Gateway to the Classics: American History Stories, Volume III by Mara L. Pratt
 
American History Stories, Volume III by  Mara L. Pratt

Jefferson and Randolph

Here is an anecdote of Jefferson and Randolph, told by an old Virginia senator.:

"When I was a boy of nine or ten I often dined with my father at Monticello. Jefferson was a lonely man, the beauty and purity of whose family relations have been only recently made known in his biography by his niece. He took great pride in Monticello. Wanting a Chinese gong for the clock tower, in order to certainly secure it, he sent by three different vessels going to China. As it happened, each vessel brought a gong, and one he sent to my father.

"I finally presented it to the Staunton fire department. When, in those troublous days, we were melting up bells into cannon, that was also sent, but was returned as too valuable a souvenir to be destroyed.

"I did not like John Randolph. He was the most spiteful of men. If he was witty, his wit always left a sting. When I was a young man I went down to Richmond. Randolph was then in the Assembly. Charles Fenton Russell, a fine, genial man, was just concluding an address, saying, 'I am sorry to have been obliged to consume so much of the time of my fellow-members.'

" 'So am I,' squeaked out Randolph, in his high, shrill voice.

"But he did not always get the best of it. Daniel Sheffey was a little Dutch shoemaker in one of the western counties, who showed such ability that some influential person interested in him had him taught to read; he afterwards studied law and became one of the most brilliant and prominent men in the State. He and Randolph were in Congress together.
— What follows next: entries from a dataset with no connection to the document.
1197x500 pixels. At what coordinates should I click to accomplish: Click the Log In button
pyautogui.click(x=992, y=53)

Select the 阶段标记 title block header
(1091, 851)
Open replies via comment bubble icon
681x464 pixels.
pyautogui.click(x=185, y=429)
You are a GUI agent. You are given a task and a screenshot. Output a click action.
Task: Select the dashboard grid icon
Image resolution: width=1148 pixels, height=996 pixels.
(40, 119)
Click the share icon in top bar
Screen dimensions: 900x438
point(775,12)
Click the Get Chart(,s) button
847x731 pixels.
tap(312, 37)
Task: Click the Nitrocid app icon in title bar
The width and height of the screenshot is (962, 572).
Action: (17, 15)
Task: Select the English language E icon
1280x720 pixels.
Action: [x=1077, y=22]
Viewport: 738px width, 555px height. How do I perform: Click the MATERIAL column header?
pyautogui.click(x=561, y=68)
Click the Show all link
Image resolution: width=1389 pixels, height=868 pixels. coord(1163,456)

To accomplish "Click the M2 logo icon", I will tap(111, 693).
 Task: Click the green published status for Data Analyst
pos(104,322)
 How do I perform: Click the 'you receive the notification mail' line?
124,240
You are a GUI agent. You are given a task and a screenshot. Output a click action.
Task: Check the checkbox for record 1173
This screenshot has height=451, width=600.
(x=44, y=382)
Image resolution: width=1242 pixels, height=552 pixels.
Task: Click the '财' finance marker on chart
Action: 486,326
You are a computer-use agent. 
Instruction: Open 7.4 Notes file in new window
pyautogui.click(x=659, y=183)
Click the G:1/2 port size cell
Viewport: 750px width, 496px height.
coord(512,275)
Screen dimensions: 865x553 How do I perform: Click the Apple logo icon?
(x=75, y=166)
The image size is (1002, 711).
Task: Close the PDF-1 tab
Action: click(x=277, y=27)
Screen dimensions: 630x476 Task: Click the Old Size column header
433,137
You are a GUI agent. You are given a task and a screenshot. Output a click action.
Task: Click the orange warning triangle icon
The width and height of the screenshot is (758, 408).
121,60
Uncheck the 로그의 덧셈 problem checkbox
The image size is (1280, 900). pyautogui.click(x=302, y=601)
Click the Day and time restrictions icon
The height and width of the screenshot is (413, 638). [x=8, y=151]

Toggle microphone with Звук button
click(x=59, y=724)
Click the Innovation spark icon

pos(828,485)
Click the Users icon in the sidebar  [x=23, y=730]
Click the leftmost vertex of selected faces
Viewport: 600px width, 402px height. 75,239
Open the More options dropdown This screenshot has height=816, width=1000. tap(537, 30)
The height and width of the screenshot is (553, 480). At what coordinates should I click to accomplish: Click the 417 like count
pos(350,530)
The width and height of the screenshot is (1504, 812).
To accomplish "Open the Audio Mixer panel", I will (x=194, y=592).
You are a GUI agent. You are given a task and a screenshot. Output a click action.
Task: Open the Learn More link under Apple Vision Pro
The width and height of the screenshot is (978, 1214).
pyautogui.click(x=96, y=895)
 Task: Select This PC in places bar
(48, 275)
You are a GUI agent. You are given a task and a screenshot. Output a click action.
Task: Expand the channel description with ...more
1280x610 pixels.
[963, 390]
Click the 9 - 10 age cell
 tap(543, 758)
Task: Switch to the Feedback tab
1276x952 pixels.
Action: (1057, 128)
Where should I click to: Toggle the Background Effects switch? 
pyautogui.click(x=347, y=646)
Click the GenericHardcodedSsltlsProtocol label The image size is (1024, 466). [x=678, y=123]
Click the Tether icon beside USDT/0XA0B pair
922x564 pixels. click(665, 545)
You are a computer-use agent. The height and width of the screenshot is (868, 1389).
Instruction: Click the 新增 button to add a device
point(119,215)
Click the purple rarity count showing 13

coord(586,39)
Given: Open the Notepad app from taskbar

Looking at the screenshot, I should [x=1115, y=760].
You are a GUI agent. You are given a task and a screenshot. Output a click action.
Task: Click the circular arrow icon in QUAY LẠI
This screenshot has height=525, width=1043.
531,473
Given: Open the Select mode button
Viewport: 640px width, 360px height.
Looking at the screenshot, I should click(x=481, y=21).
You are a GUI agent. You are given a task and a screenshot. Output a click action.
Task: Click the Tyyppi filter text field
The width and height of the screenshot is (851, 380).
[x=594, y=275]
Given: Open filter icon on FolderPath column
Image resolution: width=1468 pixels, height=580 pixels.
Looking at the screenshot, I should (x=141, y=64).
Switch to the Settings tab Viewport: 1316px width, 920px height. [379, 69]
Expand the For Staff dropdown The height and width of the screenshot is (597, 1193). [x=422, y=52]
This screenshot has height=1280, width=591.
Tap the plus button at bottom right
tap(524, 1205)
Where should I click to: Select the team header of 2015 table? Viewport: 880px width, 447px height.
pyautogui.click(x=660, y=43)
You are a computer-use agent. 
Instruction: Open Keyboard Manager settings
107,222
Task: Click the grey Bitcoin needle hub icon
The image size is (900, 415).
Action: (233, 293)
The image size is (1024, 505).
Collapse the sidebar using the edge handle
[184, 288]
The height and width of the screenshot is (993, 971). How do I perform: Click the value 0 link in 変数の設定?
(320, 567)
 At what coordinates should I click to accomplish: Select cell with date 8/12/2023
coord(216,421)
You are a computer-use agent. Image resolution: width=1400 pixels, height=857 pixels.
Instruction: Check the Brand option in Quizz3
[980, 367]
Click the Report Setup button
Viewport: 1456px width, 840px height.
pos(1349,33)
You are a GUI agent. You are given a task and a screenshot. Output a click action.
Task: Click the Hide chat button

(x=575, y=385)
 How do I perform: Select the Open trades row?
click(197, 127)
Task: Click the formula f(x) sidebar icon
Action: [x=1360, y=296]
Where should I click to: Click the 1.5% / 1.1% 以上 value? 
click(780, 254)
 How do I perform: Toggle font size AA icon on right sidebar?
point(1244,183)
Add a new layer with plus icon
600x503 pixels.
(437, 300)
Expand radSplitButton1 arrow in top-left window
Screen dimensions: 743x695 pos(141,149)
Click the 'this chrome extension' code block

"Randolph was intensely aristocratic, and felt no small contempt for the Dutch shoemaker. One day in Congress, Sheffey made a fine speech, and one in which he had shown no small degree of humor.

"This was more than Randolph could bear. He got up and in the most elaborate manner began to compliment Sheffey on his convincing logic; but added, 'Let my honorable friend keep out of the field of humor, in which his powers have not fitted him to shine.'

"Quick as a flash Sheffey was on his feet. 'The honorable member is right,' he said; 'and since he never trenches on my province, I will hereafter never intrude on his.' "

"To know Sheffey's appearance is necessary to appreciate the force of his quick retort on the house, for he had a little head, an enormous paunch, little short legs, and resembled more than anything else a human frog."